> **Records for locating displayed items**

:::

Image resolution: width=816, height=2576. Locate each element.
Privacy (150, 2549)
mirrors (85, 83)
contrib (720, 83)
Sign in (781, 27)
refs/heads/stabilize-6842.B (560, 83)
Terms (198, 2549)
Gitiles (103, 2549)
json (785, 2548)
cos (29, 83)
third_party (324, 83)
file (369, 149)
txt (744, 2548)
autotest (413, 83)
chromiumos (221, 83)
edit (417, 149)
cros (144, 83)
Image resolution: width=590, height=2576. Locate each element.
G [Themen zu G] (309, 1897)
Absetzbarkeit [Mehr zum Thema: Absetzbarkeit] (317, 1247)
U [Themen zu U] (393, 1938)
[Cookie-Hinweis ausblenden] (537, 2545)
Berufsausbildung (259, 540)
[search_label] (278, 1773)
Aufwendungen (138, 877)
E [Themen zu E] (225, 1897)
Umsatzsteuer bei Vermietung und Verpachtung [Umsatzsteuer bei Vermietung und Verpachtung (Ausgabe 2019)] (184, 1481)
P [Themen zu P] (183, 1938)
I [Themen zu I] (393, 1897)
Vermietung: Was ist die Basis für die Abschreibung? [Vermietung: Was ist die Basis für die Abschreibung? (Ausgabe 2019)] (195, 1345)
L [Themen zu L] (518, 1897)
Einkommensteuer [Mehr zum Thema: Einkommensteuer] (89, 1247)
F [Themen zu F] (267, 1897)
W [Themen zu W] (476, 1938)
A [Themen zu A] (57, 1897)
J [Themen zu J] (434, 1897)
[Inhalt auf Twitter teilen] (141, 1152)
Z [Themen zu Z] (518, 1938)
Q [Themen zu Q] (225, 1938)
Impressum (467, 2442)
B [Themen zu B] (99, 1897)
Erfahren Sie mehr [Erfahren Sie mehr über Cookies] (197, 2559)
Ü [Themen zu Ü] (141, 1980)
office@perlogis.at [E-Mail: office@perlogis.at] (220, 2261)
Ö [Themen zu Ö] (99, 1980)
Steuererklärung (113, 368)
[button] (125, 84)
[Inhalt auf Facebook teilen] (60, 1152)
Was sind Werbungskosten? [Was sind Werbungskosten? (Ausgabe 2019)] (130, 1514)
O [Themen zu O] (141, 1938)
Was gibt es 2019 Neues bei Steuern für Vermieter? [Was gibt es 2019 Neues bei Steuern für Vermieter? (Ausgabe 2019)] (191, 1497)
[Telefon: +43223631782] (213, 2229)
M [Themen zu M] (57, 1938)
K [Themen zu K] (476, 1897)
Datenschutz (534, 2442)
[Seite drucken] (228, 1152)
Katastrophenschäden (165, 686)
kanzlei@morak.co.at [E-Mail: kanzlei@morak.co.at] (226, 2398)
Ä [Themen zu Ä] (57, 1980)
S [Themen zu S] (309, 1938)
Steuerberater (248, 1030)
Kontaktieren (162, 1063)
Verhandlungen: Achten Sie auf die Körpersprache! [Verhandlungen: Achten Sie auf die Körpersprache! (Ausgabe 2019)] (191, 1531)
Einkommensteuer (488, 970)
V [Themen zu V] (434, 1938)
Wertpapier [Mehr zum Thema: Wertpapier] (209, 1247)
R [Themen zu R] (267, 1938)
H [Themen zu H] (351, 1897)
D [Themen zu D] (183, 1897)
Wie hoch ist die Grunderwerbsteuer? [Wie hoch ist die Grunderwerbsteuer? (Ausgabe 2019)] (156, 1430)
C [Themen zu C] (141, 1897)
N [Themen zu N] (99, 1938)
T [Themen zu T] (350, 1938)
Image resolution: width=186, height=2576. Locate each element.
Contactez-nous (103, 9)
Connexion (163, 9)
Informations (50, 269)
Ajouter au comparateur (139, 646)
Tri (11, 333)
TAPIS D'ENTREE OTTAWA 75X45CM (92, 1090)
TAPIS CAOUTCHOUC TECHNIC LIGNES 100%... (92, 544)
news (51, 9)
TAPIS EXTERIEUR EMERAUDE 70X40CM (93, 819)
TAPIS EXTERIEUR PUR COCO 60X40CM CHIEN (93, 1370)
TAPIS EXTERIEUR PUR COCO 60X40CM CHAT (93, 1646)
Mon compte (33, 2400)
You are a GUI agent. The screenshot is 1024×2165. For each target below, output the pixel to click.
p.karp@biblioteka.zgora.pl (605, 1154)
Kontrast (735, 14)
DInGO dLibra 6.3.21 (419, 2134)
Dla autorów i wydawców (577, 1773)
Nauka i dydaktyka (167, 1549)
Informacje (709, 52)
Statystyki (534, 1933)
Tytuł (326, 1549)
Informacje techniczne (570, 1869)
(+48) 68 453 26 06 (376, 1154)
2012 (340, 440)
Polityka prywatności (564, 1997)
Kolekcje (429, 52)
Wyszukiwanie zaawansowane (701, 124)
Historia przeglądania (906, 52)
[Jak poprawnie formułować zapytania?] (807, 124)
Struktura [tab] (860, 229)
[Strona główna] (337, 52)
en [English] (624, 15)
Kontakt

:::

> **YOUR TASK**
Turn all of the material above into a numbered list, one item per line, leaving out any blank lines.

> **TASK RESPONSE**
1. Image resolution: width=816, height=2576. Locate each element.
2. Privacy (150, 2549)
3. mirrors (85, 83)
4. contrib (720, 83)
5. Sign in (781, 27)
6. refs/heads/stabilize-6842.B (560, 83)
7. Terms (198, 2549)
8. Gitiles (103, 2549)
9. json (785, 2548)
10. cos (29, 83)
11. third_party (324, 83)
12. file (369, 149)
13. txt (744, 2548)
14. autotest (413, 83)
15. chromiumos (221, 83)
16. edit (417, 149)
17. cros (144, 83)
18. Image resolution: width=590, height=2576. Locate each element.
19. G [Themen zu G] (309, 1897)
20. Absetzbarkeit [Mehr zum Thema: Absetzbarkeit] (317, 1247)
21. U [Themen zu U] (393, 1938)
22. [Cookie-Hinweis ausblenden] (537, 2545)
23. Berufsausbildung (259, 540)
24. [search_label] (278, 1773)
25. Aufwendungen (138, 877)
26. E [Themen zu E] (225, 1897)
27. Umsatzsteuer bei Vermietung und Verpachtung [Umsatzsteuer bei Vermietung und Verpachtung (Ausgabe 2019)] (184, 1481)
28. P [Themen zu P] (183, 1938)
29. I [Themen zu I] (393, 1897)
30. Vermietung: Was ist die Basis für die Abschreibung? [Vermietung: Was ist die Basis für die Abschreibung? (Ausgabe 2019)] (195, 1345)
31. L [Themen zu L] (518, 1897)
32. Einkommensteuer [Mehr zum Thema: Einkommensteuer] (89, 1247)
33. F [Themen zu F] (267, 1897)
34. W [Themen zu W] (476, 1938)
35. A [Themen zu A] (57, 1897)
36. J [Themen zu J] (434, 1897)
37. [Inhalt auf Twitter teilen] (141, 1152)
38. Z [Themen zu Z] (518, 1938)
39. Q [Themen zu Q] (225, 1938)
40. Impressum (467, 2442)
41. B [Themen zu B] (99, 1897)
42. Erfahren Sie mehr [Erfahren Sie mehr über Cookies] (197, 2559)
43. Ü [Themen zu Ü] (141, 1980)
44. office@perlogis.at [E-Mail: office@perlogis.at] (220, 2261)
45. Ö [Themen zu Ö] (99, 1980)
46. Steuererklärung (113, 368)
47. [button] (125, 84)
48. [Inhalt auf Facebook teilen] (60, 1152)
49. Was sind Werbungskosten? [Was sind Werbungskosten? (Ausgabe 2019)] (130, 1514)
50. O [Themen zu O] (141, 1938)
51. Was gibt es 2019 Neues bei Steuern für Vermieter? [Was gibt es 2019 Neues bei Steuern für Vermieter? (Ausgabe 2019)] (191, 1497)
52. [Telefon: +43223631782] (213, 2229)
53. M [Themen zu M] (57, 1938)
54. K [Themen zu K] (476, 1897)
55. Datenschutz (534, 2442)
56. [Seite drucken] (228, 1152)
57. Katastrophenschäden (165, 686)
58. kanzlei@morak.co.at [E-Mail: kanzlei@morak.co.at] (226, 2398)
59. Ä [Themen zu Ä] (57, 1980)
60. S [Themen zu S] (309, 1938)
61. Steuerberater (248, 1030)
62. Kontaktieren (162, 1063)
63. Verhandlungen: Achten Sie auf die Körpersprache! [Verhandlungen: Achten Sie auf die Körpersprache! (Ausgabe 2019)] (191, 1531)
64. Einkommensteuer (488, 970)
65. V [Themen zu V] (434, 1938)
66. Wertpapier [Mehr zum Thema: Wertpapier] (209, 1247)
67. R [Themen zu R] (267, 1938)
68. H [Themen zu H] (351, 1897)
69. D [Themen zu D] (183, 1897)
70. Wie hoch ist die Grunderwerbsteuer? [Wie hoch ist die Grunderwerbsteuer? (Ausgabe 2019)] (156, 1430)
71. C [Themen zu C] (141, 1897)
72. N [Themen zu N] (99, 1938)
73. T [Themen zu T] (350, 1938)
74. Image resolution: width=186, height=2576. Locate each element.
75. Contactez-nous (103, 9)
76. Connexion (163, 9)
77. Informations (50, 269)
78. Ajouter au comparateur (139, 646)
79. Tri (11, 333)
80. TAPIS D'ENTREE OTTAWA 75X45CM (92, 1090)
81. TAPIS CAOUTCHOUC TECHNIC LIGNES 100%... (92, 544)
82. news (51, 9)
83. TAPIS EXTERIEUR EMERAUDE 70X40CM (93, 819)
84. TAPIS EXTERIEUR PUR COCO 60X40CM CHIEN (93, 1370)
85. TAPIS EXTERIEUR PUR COCO 60X40CM CHAT (93, 1646)
86. Mon compte (33, 2400)
87. You are a GUI agent. The screenshot is 1024×2165. For each target below, output the pixel to click.
88. p.karp@biblioteka.zgora.pl (605, 1154)
89. Kontrast (735, 14)
90. DInGO dLibra 6.3.21 (419, 2134)
91. Dla autorów i wydawców (577, 1773)
92. Nauka i dydaktyka (167, 1549)
93. Informacje (709, 52)
94. Statystyki (534, 1933)
95. Tytuł (326, 1549)
96. Informacje techniczne (570, 1869)
97. (+48) 68 453 26 06 (376, 1154)
98. 2012 (340, 440)
99. Polityka prywatności (564, 1997)
100. Kolekcje (429, 52)
101. Wyszukiwanie zaawansowane (701, 124)
102. Historia przeglądania (906, 52)
103. [Jak poprawnie formułować zapytania?] (807, 124)
104. Struktura [tab] (860, 229)
105. [Strona główna] (337, 52)
106. en [English] (624, 15)
107. Kontakt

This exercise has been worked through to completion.